**Selected excerpt**
· · · ·
After losing money and attendance almost since it opened amid controversy in December 1993 in the US 192 tourist corridor, the Chinese Travel Service of Hong Kong locked the doors on the property near Walt Disney World at the close of business Dec. 31 and is considering offers on the prime acreage, industrial brokers in a position to know tell GlobeSt.com. At an estimated current market value of about $500,000 per acre, brokers tell GlobeSt.com the 74 acres could generate a sale price of $38 million.

Splendid China officials couldn't be reached by GlobeSt.com's publication deadline; however, in a Web site announcement, the company says "the determination (to close the attraction) was reached primarily due to the continued downturn in the tourism economy, as evidence by the closing of other tourism-dependent businesses in the area."

The Chinese Travel Service's prepared statement adds, "Despite several years of attempting to achieve successful theme park operations, the company has concluded that it could no longer continue to incur significant losses."

The attraction had a staff of 40. Splendid China charged admission of $28.88 for adults and $18.88 for children five to 12. The park featured crafted replicas of scenery and landmarks in China, music, roving street performers, a 90-minute stage performance, Mongolian wrestling demonstrations and Chinese cuisine.

Hospitality industry brokers tell GlobeSt.com daily attendance at the park had fallen from about 500 visitors in the late 1990s to about 300 in 2000. Brokers tell GlobeSt.com the park's lack of consistent print, electronic and billboard advertising contributed to its demise.

The Chinese Travel Service of Hong Kong, a travel agency owned by the Chinese government, owns Splendid China. The Travel Service has denied repeatedly to local anti-Communist groups that the park's presence was a Chinese Communist Party propaganda tool.
· · · ·
(Stored items from a collection)
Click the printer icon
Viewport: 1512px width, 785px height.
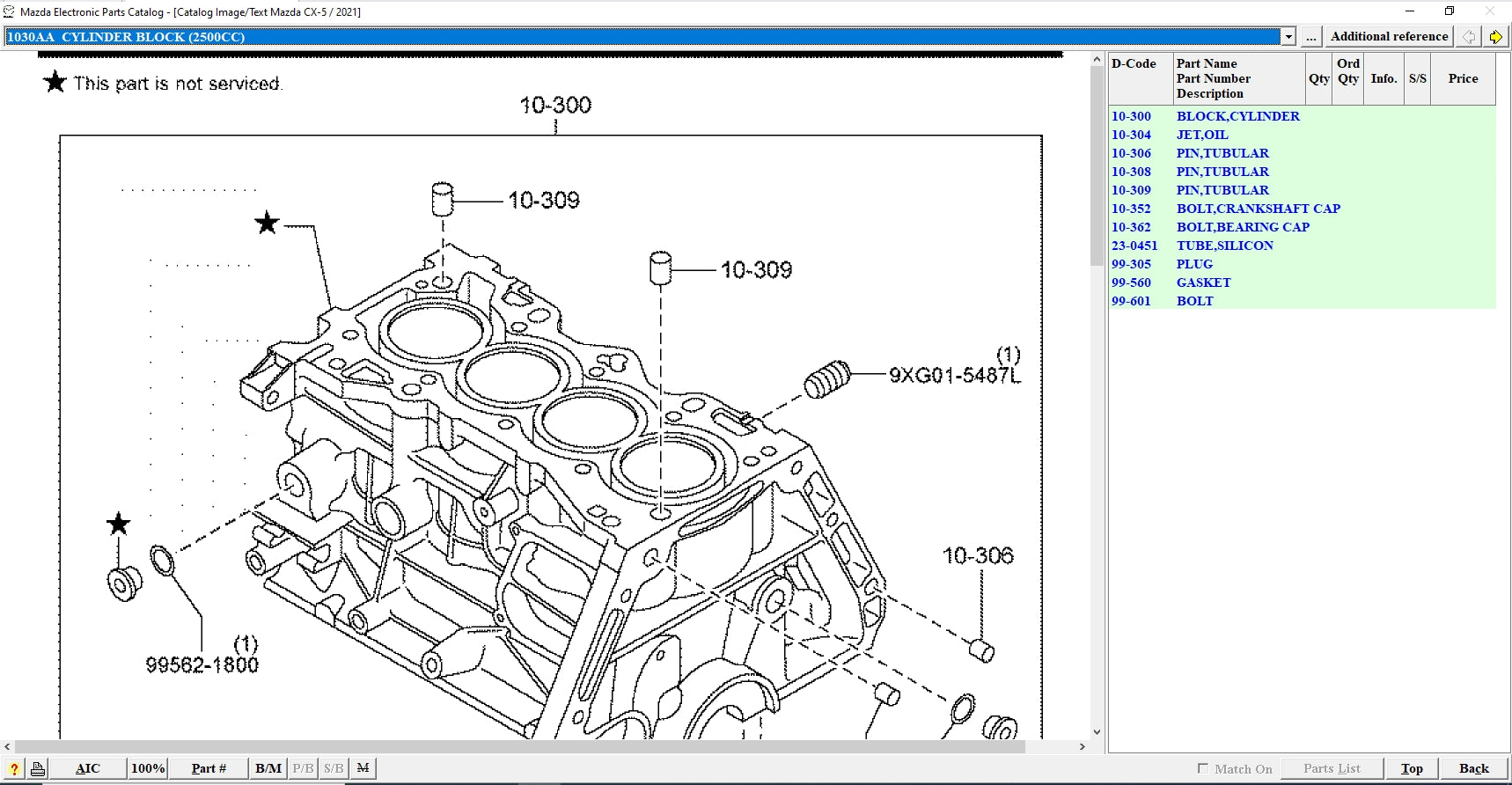[37, 768]
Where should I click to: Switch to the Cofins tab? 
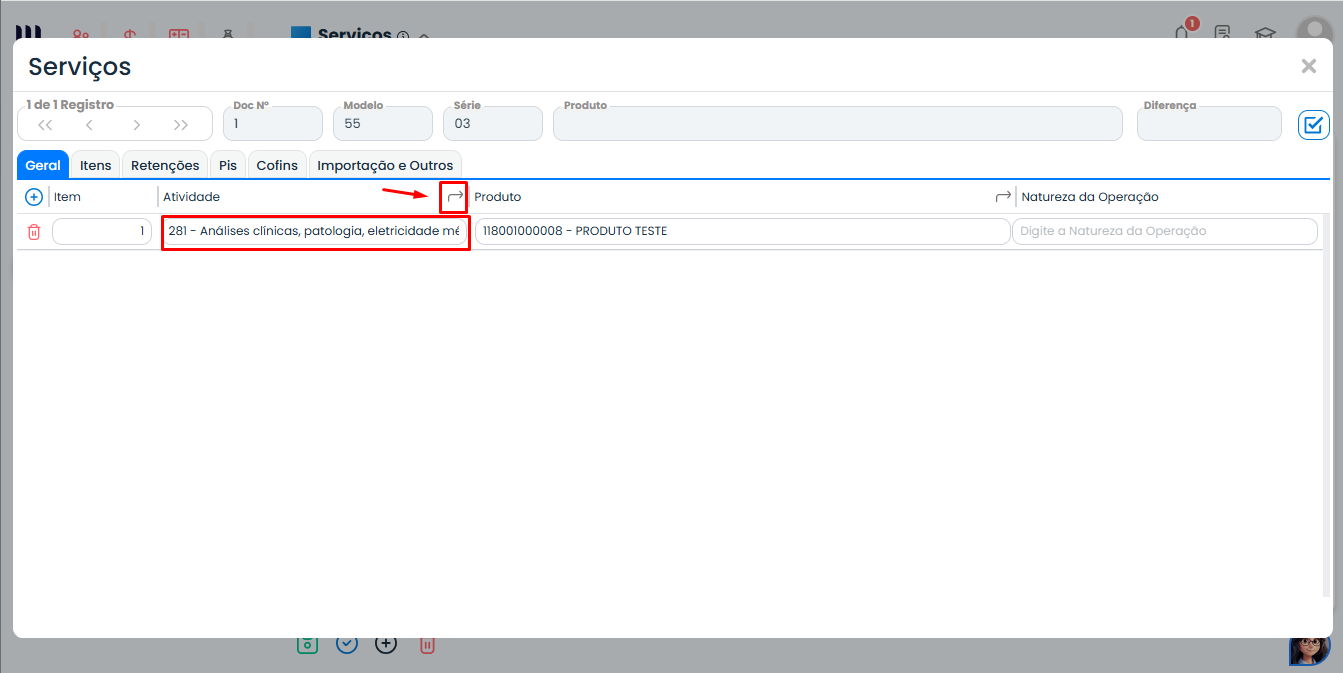(277, 165)

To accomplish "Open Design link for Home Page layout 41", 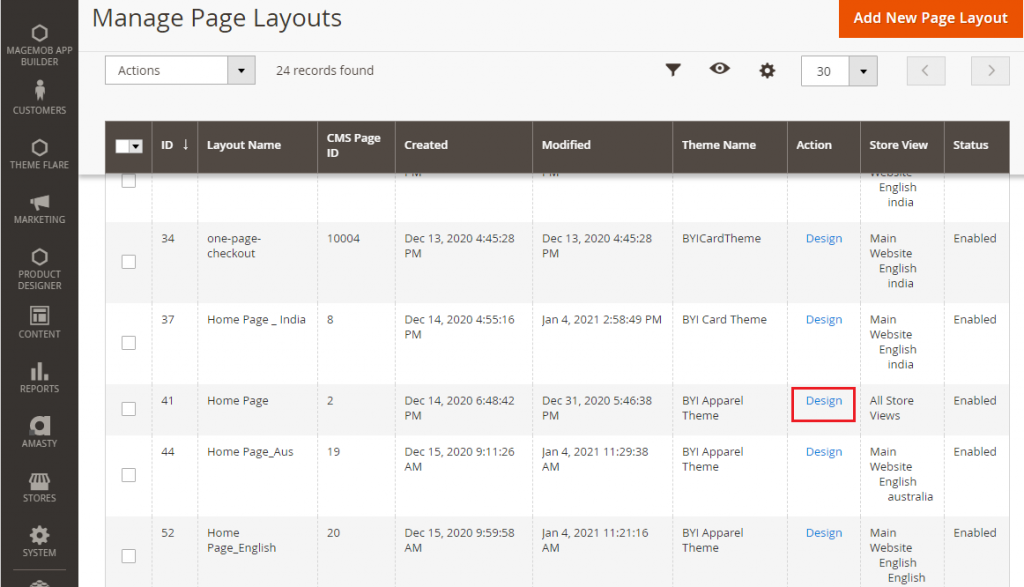I will click(823, 401).
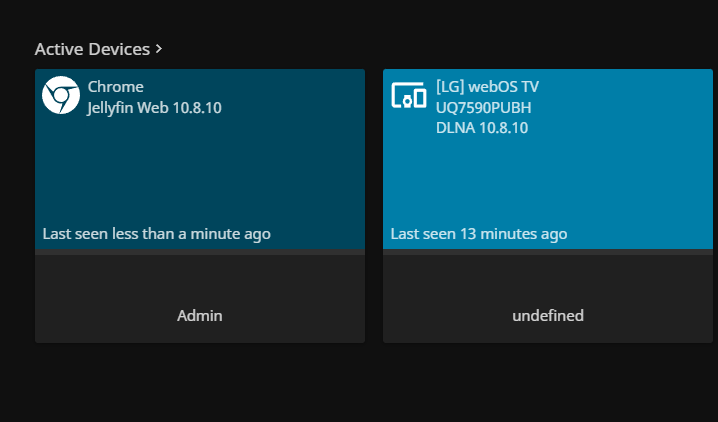Click "Last seen 13 minutes ago" text
The image size is (718, 422).
tap(479, 234)
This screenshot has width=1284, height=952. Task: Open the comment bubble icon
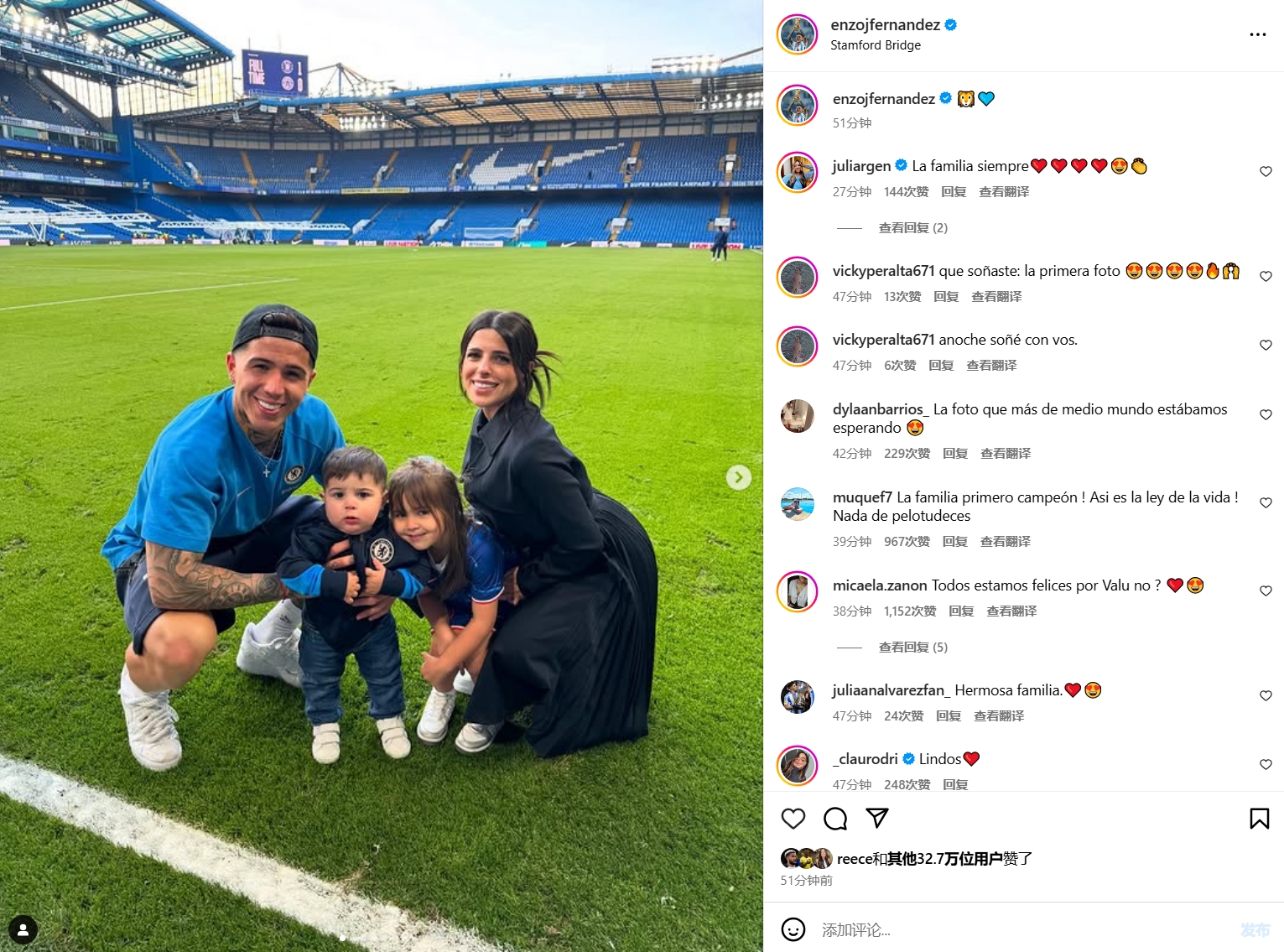coord(835,819)
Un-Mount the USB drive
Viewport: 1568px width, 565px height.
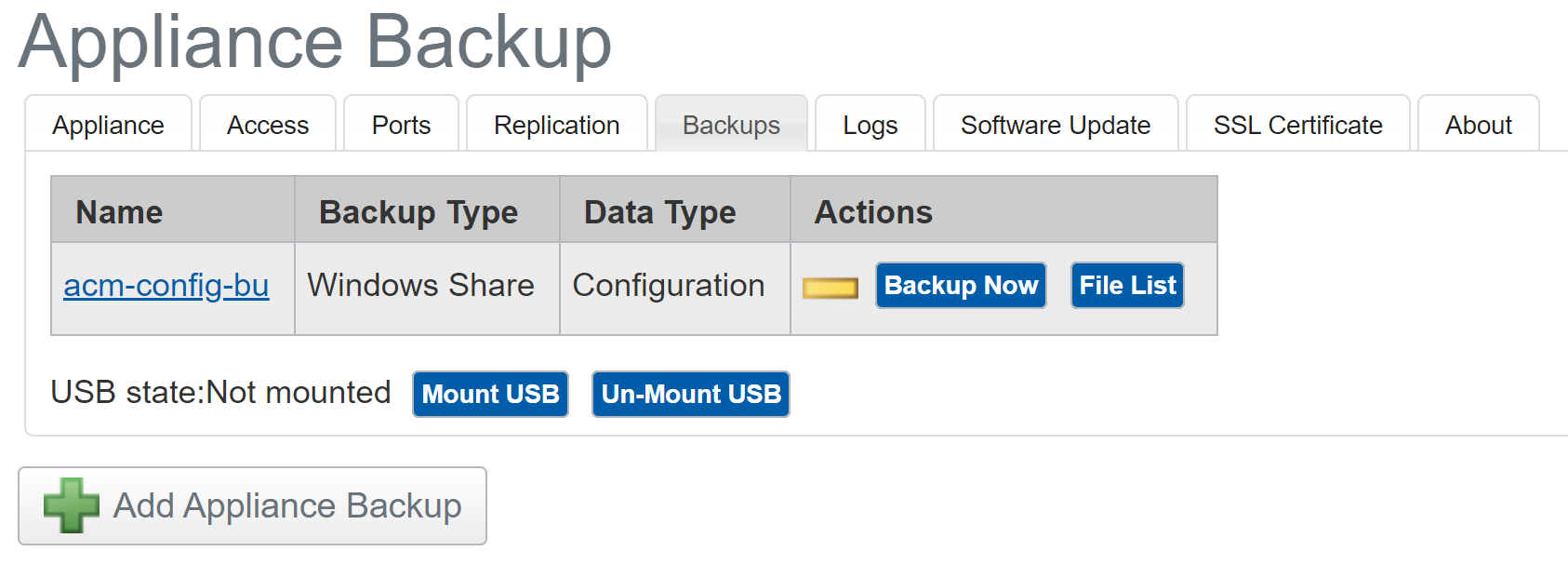(x=690, y=394)
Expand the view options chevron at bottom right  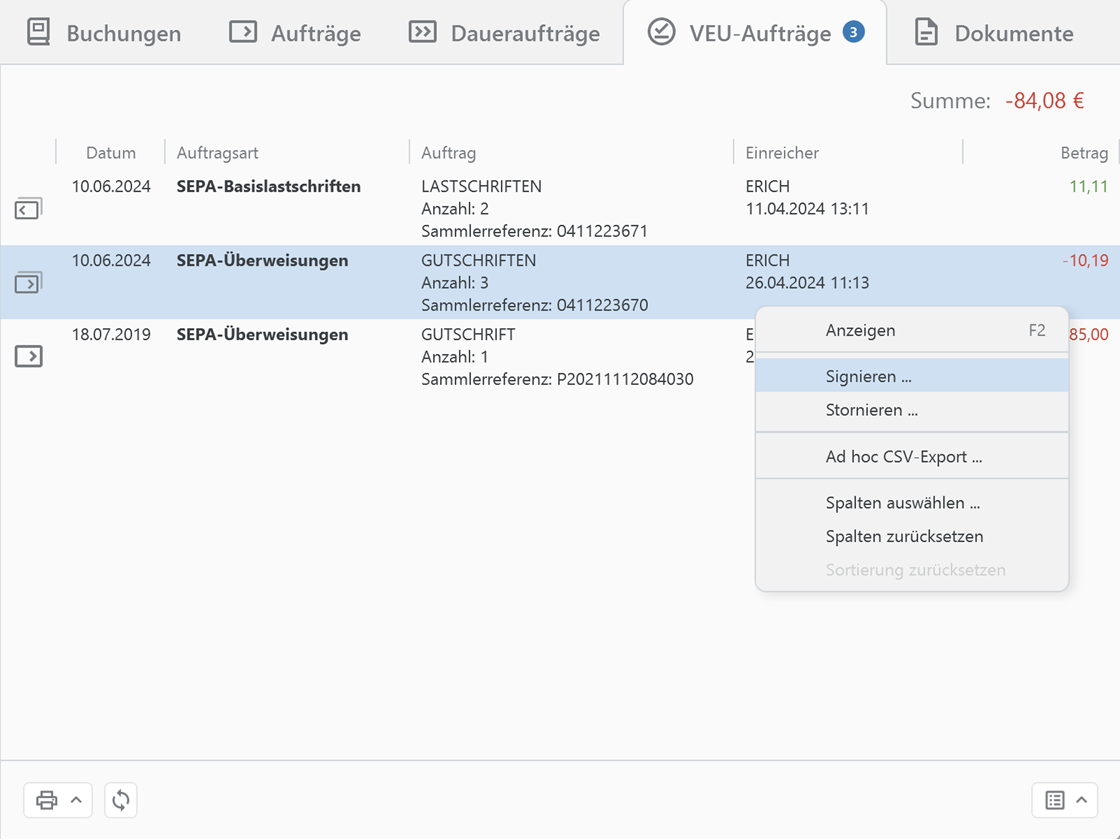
· · · ·
**Problem 1**
Duplicate the part of the Splendid China article that opens with the words containing "The attraction had" and closes with "Party propaganda tool.".
**Problem 2**
In the Splendid China article, turn the paragraph beginning "The attraction had a staff of 40" into a short bulleted list that keeps its main facts.

**Task output 1**
The attraction had a staff of 40. Splendid China charged admission of $28.88 for adults and $18.88 for children five to 12. The park featured crafted replicas of scenery and landmarks in China, music, roving street performers, a 90-minute stage performance, Mongolian wrestling demonstrations and Chinese cuisine.

Hospitality industry brokers tell GlobeSt.com daily attendance at the park had fallen from about 500 visitors in the late 1990s to about 300 in 2000. Brokers tell GlobeSt.com the park's lack of consistent print, electronic and billboard advertising contributed to its demise.

The Chinese Travel Service of Hong Kong, a travel agency owned by the Chinese government, owns Splendid China. The Travel Service has denied repeatedly to local anti-Communist groups that the park's presence was a Chinese Communist Party propaganda tool.

**Task output 2**
- Staff: 40
- Admission: $28.88 for adults, $18.88 for children five to 12
- Features: replicas of Chinese scenery and landmarks, music, roving street performers, a 90-minute stage show, Mongolian wrestling demonstrations and Chinese cuisine